La proposition de loi adoptée le 24 novembre à l’Assemblée nationale doit être examinée par le Sénat en janvier 2021.

La CNCDH (1) s’inquiète du transfert de compétences de police judiciaire aux agents de police municipale, surtout sur des sujets aussi sensibles que l’usage de stupéfiants. La Commission formule également de vives critiques à l’égard de l’interdiction de diffuser des images permettant d’identifier les agents des forces de l’ordre, en raison notamment des risques engendrés sur le terrain d’atteintes à la liberté d’informer. Enfin, la CNCDH est opposée à l’utilisation généralisée des caméras aéroportées (drones) qui ouvre des perspectives de surveillance sans précédent, particulièrement menaçantes pour l’exercice des droits et libertés fondamentaux.

Le Défenseur des droits a alerté sur les « risques considérables » d’atteinte à la liberté d’informer et au droit à la vie privée qu’il soulève.

C’est un projet de loi et non une proposition de loi qui aurait dû être déposé.

Ainsi le Gouvernement prive le Parlement et la société d’une étude d’impact ainsi que d’une expertise juridique du Conseil d’Etat, préalables requis à l’examen parlementaire de tout projet de loi, mais non prévus pour une proposition de loi.

Titre I Les polices municipales (articles 1 à 6)

Le texte prévoit de lancer à partir du 30 juin 2021 (durée 3 ans) une expérimentation aux communes et établissements publics de coopération intercommunale (EPCI) disposant de plus de vingt policiers municipaux.

Titre II Secteur de la sécurité privée (articles 7 à 19)

Article 8 Renforcement du CNAPS

Un rapport (2) a décrit en 2016 une gestion défaillante du Conseil national des activités privées de sécurité (Cnaps), établissement public administratif censé encadrer et de contrôler les entreprises du secteur.

Un rapport de la Cour des comptes en 2018 pointe que les enquêtes menées par le Cnaps souffrent d’une professionnalisation insuffisante, avec des risques avérés de fraudes internes comme externes.

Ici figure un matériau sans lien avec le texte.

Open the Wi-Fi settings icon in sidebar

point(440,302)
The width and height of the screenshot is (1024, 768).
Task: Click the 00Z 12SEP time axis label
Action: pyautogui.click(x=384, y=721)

Article 10 Transférer des tâches des gendarmes et policiers nationaux aux sociétés privées …

Le texte veut donner une crédibilité à un secteur aux nombreuses dérives (des multitudes de petites structures et des gros groupes, le tout soumis à une forte concurrence).

Les agents de sécurité privée pourront être autorisés par le préfet à effectuer des missions de surveillance de la voie publique dans le cadre de la lutte antiterroriste. Ils n’auront plus besoin d’habilitation pour procéder à des palpations de sécurité dans le cadre de certaines manifestations, notamment sportives et culturelles.

La loi « Sécurité globale » prévoit d’autoriser les gendarmes et policiers à cumuler leur retraite avec des revenus tirés d’une activité de sécurité privée.

Cela fait de nombreuses années que les acteurs de la sécurité privée mènent un intense lobbying autour de ces questions (3).

Le brouillage des attributions des différents acteurs de la sécurité, qu’ils soient publics ou privés, posent de nombreuses questions. Il remet en cause en outre le rôle de la police municipale, conçue comme un service de proximité, plus portée sur la prévention que sur la répression.

Pour inciter les maires à renforcer leurs polices municipales, le gouvernement a même lancé des « contrats de sécurité intégrée » imposant aux villes le recrutement d’agents municipaux en échange de l’affectation par l’État de policiers (4). Vous avez dit chantage ?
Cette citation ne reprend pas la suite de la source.